> YOUR INSTRUCTIONS: Rewrite every line of the material below as a numbered list, omitting blank lines.

** begin LISTED RECORDS **

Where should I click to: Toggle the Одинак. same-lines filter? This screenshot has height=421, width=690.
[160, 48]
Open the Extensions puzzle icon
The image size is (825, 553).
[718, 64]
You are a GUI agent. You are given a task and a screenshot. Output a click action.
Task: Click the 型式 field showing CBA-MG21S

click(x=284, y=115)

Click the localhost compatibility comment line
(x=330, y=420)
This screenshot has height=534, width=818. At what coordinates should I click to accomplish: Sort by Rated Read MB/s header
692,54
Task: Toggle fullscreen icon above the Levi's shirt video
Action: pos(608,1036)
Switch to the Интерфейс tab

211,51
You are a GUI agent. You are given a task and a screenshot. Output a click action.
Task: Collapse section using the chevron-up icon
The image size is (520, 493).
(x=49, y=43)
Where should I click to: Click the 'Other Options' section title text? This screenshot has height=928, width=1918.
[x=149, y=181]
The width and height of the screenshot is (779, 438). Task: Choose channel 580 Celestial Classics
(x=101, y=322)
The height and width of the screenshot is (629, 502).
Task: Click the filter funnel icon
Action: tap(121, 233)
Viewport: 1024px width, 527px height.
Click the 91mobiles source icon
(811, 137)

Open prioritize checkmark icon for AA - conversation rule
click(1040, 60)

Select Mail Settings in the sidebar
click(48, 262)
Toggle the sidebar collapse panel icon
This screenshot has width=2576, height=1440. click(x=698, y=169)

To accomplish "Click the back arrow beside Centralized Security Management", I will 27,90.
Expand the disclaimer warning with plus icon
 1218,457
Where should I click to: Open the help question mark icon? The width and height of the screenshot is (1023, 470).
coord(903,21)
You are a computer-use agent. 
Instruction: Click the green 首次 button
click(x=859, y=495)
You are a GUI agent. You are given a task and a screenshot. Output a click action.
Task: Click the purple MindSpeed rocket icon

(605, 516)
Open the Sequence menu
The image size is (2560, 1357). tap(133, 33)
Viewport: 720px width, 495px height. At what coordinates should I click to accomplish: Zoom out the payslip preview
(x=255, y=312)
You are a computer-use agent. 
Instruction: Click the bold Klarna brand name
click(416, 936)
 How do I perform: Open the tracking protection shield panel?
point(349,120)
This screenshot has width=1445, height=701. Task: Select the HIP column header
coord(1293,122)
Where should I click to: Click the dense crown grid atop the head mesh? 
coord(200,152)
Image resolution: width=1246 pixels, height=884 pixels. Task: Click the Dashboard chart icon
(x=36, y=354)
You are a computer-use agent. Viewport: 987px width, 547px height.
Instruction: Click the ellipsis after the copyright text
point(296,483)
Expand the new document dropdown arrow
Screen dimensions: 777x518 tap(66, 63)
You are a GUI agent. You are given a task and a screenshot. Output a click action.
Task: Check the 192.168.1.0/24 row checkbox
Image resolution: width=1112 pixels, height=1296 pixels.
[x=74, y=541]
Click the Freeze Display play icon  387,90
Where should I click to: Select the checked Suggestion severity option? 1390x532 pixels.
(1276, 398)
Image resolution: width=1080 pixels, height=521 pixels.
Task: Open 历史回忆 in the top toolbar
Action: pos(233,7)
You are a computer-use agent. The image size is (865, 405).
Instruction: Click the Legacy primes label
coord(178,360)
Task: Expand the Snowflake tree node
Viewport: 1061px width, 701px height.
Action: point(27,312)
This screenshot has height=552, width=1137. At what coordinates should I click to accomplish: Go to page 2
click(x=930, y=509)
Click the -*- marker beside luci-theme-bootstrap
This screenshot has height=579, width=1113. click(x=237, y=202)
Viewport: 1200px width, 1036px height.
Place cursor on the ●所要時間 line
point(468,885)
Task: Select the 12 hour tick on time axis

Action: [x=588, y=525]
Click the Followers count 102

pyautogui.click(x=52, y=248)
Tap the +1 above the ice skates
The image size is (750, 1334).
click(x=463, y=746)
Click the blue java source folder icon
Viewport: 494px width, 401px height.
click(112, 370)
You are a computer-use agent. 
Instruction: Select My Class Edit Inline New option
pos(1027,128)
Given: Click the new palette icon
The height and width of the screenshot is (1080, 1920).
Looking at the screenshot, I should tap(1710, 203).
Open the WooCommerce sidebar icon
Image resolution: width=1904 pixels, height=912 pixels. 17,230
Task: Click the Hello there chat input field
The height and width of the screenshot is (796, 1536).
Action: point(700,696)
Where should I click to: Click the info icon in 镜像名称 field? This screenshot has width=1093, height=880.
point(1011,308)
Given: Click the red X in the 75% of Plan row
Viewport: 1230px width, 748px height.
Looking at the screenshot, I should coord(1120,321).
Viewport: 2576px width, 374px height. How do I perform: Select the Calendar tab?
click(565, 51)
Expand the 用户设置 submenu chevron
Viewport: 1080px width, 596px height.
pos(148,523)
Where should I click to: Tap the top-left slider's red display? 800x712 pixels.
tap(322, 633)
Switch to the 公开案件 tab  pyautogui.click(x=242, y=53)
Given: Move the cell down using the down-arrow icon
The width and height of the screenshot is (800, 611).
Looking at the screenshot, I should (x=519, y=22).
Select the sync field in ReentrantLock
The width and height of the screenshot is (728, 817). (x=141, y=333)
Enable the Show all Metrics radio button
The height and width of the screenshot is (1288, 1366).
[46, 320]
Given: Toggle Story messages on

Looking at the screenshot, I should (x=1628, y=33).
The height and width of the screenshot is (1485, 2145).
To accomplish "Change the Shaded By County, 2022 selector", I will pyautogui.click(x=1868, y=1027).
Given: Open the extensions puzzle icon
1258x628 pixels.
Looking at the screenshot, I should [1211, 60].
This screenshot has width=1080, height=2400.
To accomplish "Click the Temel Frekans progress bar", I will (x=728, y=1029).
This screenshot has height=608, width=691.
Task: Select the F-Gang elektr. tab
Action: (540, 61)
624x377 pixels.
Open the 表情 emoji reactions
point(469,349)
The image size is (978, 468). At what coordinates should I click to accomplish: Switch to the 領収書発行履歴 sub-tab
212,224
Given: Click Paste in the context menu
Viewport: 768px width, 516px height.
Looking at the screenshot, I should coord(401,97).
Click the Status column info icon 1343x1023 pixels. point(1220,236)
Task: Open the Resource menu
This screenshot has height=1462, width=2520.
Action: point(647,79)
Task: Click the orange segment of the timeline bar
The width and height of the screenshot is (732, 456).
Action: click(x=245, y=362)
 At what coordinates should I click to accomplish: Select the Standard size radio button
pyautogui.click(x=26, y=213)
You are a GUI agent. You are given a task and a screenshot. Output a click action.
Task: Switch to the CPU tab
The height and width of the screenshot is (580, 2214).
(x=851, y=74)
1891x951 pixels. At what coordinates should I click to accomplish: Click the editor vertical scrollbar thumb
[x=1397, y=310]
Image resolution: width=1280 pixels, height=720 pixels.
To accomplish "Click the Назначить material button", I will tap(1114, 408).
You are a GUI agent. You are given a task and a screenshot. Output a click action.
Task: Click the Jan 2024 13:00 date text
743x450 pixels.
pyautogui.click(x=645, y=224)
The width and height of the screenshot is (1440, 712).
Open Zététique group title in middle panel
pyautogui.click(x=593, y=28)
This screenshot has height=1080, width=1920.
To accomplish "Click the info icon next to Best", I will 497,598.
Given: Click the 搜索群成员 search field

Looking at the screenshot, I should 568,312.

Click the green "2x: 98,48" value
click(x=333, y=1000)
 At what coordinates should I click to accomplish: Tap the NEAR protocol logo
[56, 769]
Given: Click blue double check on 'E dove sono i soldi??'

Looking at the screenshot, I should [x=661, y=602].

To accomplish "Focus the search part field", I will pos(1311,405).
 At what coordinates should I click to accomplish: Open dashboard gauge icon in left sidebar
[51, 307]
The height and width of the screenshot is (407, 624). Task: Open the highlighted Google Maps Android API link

** end LISTED RECORDS **

> TASK OUTPUT:
1. Where should I click to: Toggle the Одинак. same-lines filter? This screenshot has height=421, width=690.
2. [160, 48]
3. Open the Extensions puzzle icon
4. The image size is (825, 553).
5. [718, 64]
6. You are a GUI agent. You are given a task and a screenshot. Output a click action.
7. Task: Click the 型式 field showing CBA-MG21S
8. click(x=284, y=115)
9. Click the localhost compatibility comment line
10. (x=330, y=420)
11. This screenshot has height=534, width=818. At what coordinates should I click to accomplish: Sort by Rated Read MB/s header
12. 692,54
13. Task: Toggle fullscreen icon above the Levi's shirt video
14. Action: pos(608,1036)
15. Switch to the Интерфейс tab
16. 211,51
17. You are a GUI agent. You are given a task and a screenshot. Output a click action.
18. Task: Collapse section using the chevron-up icon
19. The image size is (520, 493).
20. (x=49, y=43)
21. Where should I click to: Click the 'Other Options' section title text? This screenshot has height=928, width=1918.
22. [x=149, y=181]
23. The width and height of the screenshot is (779, 438). Task: Choose channel 580 Celestial Classics
24. (x=101, y=322)
25. The height and width of the screenshot is (629, 502).
26. Task: Click the filter funnel icon
27. Action: tap(121, 233)
28. Viewport: 1024px width, 527px height.
29. Click the 91mobiles source icon
30. (811, 137)
31. Open prioritize checkmark icon for AA - conversation rule
32. click(1040, 60)
33. Select Mail Settings in the sidebar
34. click(48, 262)
35. Toggle the sidebar collapse panel icon
36. This screenshot has width=2576, height=1440. click(x=698, y=169)
37. To accomplish "Click the back arrow beside Centralized Security Management", I will 27,90.
38. Expand the disclaimer warning with plus icon
39.  1218,457
40. Where should I click to: Open the help question mark icon? The width and height of the screenshot is (1023, 470).
41. coord(903,21)
42. You are a computer-use agent. 
43. Instruction: Click the green 首次 button
44. click(x=859, y=495)
45. You are a GUI agent. You are given a task and a screenshot. Output a click action.
46. Task: Click the purple MindSpeed rocket icon
47. (605, 516)
48. Open the Sequence menu
49. The image size is (2560, 1357). tap(133, 33)
50. Viewport: 720px width, 495px height. At what coordinates should I click to accomplish: Zoom out the payslip preview
51. (x=255, y=312)
52. You are a computer-use agent. 
53. Instruction: Click the bold Klarna brand name
54. click(416, 936)
55.  How do I perform: Open the tracking protection shield panel?
56. point(349,120)
57. This screenshot has width=1445, height=701. Task: Select the HIP column header
58. coord(1293,122)
59. Where should I click to: Click the dense crown grid atop the head mesh? 
60. coord(200,152)
61. Image resolution: width=1246 pixels, height=884 pixels. Task: Click the Dashboard chart icon
62. (x=36, y=354)
63. You are a computer-use agent. Viewport: 987px width, 547px height.
64. Instruction: Click the ellipsis after the copyright text
65. point(296,483)
66. Expand the new document dropdown arrow
67. Screen dimensions: 777x518 tap(66, 63)
68. You are a GUI agent. You are given a task and a screenshot. Output a click action.
69. Task: Check the 192.168.1.0/24 row checkbox
70. Image resolution: width=1112 pixels, height=1296 pixels.
71. [x=74, y=541]
72. Click the Freeze Display play icon  387,90
73. Where should I click to: Select the checked Suggestion severity option? 1390x532 pixels.
74. (1276, 398)
75. Image resolution: width=1080 pixels, height=521 pixels.
76. Task: Open 历史回忆 in the top toolbar
77. Action: pos(233,7)
78. You are a computer-use agent. The image size is (865, 405).
79. Instruction: Click the Legacy primes label
80. coord(178,360)
81. Task: Expand the Snowflake tree node
82. Viewport: 1061px width, 701px height.
83. Action: point(27,312)
84. This screenshot has height=552, width=1137. At what coordinates should I click to accomplish: Go to page 2
85. click(x=930, y=509)
86. Click the -*- marker beside luci-theme-bootstrap
87. This screenshot has height=579, width=1113. click(x=237, y=202)
88. Viewport: 1200px width, 1036px height.
89. Place cursor on the ●所要時間 line
90. point(468,885)
91. Task: Select the 12 hour tick on time axis
92. Action: [x=588, y=525]
93. Click the Followers count 102
94. pyautogui.click(x=52, y=248)
95. Tap the +1 above the ice skates
96. The image size is (750, 1334).
97. click(x=463, y=746)
98. Click the blue java source folder icon
99. Viewport: 494px width, 401px height.
100. click(112, 370)
101. You are a computer-use agent. 
102. Instruction: Select My Class Edit Inline New option
103. pos(1027,128)
104. Given: Click the new palette icon
105. The height and width of the screenshot is (1080, 1920).
106. Looking at the screenshot, I should tap(1710, 203).
107. Open the WooCommerce sidebar icon
108. Image resolution: width=1904 pixels, height=912 pixels. 17,230
109. Task: Click the Hello there chat input field
110. The height and width of the screenshot is (796, 1536).
111. Action: point(700,696)
112. Where should I click to: Click the info icon in 镜像名称 field? This screenshot has width=1093, height=880.
113. point(1011,308)
114. Given: Click the red X in the 75% of Plan row
115. Viewport: 1230px width, 748px height.
116. Looking at the screenshot, I should coord(1120,321).
117. Viewport: 2576px width, 374px height. How do I perform: Select the Calendar tab?
118. click(565, 51)
119. Expand the 用户设置 submenu chevron
120. Viewport: 1080px width, 596px height.
121. pos(148,523)
122. Where should I click to: Tap the top-left slider's red display? 800x712 pixels.
123. tap(322, 633)
124. Switch to the 公开案件 tab  pyautogui.click(x=242, y=53)
125. Given: Move the cell down using the down-arrow icon
126. The width and height of the screenshot is (800, 611).
127. Looking at the screenshot, I should (x=519, y=22).
128. Select the sync field in ReentrantLock
129. The width and height of the screenshot is (728, 817). (x=141, y=333)
130. Enable the Show all Metrics radio button
131. The height and width of the screenshot is (1288, 1366).
132. [46, 320]
133. Given: Toggle Story messages on
134. Looking at the screenshot, I should (x=1628, y=33).
135. The height and width of the screenshot is (1485, 2145).
136. To accomplish "Change the Shaded By County, 2022 selector", I will pyautogui.click(x=1868, y=1027).
137. Given: Open the extensions puzzle icon
138. 1258x628 pixels.
139. Looking at the screenshot, I should [1211, 60].
140. This screenshot has width=1080, height=2400.
141. To accomplish "Click the Temel Frekans progress bar", I will (x=728, y=1029).
142. This screenshot has height=608, width=691.
143. Task: Select the F-Gang elektr. tab
144. Action: (540, 61)
145. 624x377 pixels.
146. Open the 表情 emoji reactions
147. point(469,349)
148. The image size is (978, 468). At what coordinates should I click to accomplish: Switch to the 領収書発行履歴 sub-tab
149. 212,224
150. Given: Click Paste in the context menu
151. Viewport: 768px width, 516px height.
152. Looking at the screenshot, I should coord(401,97).
153. Click the Status column info icon 1343x1023 pixels. point(1220,236)
154. Task: Open the Resource menu
155. This screenshot has height=1462, width=2520.
156. Action: point(647,79)
157. Task: Click the orange segment of the timeline bar
158. The width and height of the screenshot is (732, 456).
159. Action: click(x=245, y=362)
160.  At what coordinates should I click to accomplish: Select the Standard size radio button
161. pyautogui.click(x=26, y=213)
162. You are a GUI agent. You are given a task and a screenshot. Output a click action.
163. Task: Switch to the CPU tab
164. The height and width of the screenshot is (580, 2214).
165. (x=851, y=74)
166. 1891x951 pixels. At what coordinates should I click to accomplish: Click the editor vertical scrollbar thumb
167. [x=1397, y=310]
168. Image resolution: width=1280 pixels, height=720 pixels.
169. To accomplish "Click the Назначить material button", I will tap(1114, 408).
170. You are a GUI agent. You are given a task and a screenshot. Output a click action.
171. Task: Click the Jan 2024 13:00 date text
172. 743x450 pixels.
173. pyautogui.click(x=645, y=224)
174. The width and height of the screenshot is (1440, 712).
175. Open Zététique group title in middle panel
176. pyautogui.click(x=593, y=28)
177. This screenshot has height=1080, width=1920.
178. To accomplish "Click the info icon next to Best", I will 497,598.
179. Given: Click the 搜索群成员 search field
180. Looking at the screenshot, I should 568,312.
181. Click the green "2x: 98,48" value
182. click(x=333, y=1000)
183.  At what coordinates should I click to accomplish: Tap the NEAR protocol logo
184. [56, 769]
185. Given: Click blue double check on 'E dove sono i soldi??'
186. Looking at the screenshot, I should [x=661, y=602].
187. To accomplish "Focus the search part field", I will pos(1311,405).
188.  At what coordinates should I click to accomplish: Open dashboard gauge icon in left sidebar
189. [51, 307]
190. The height and width of the screenshot is (407, 624). Task: Open the highlighted Google Maps Android API link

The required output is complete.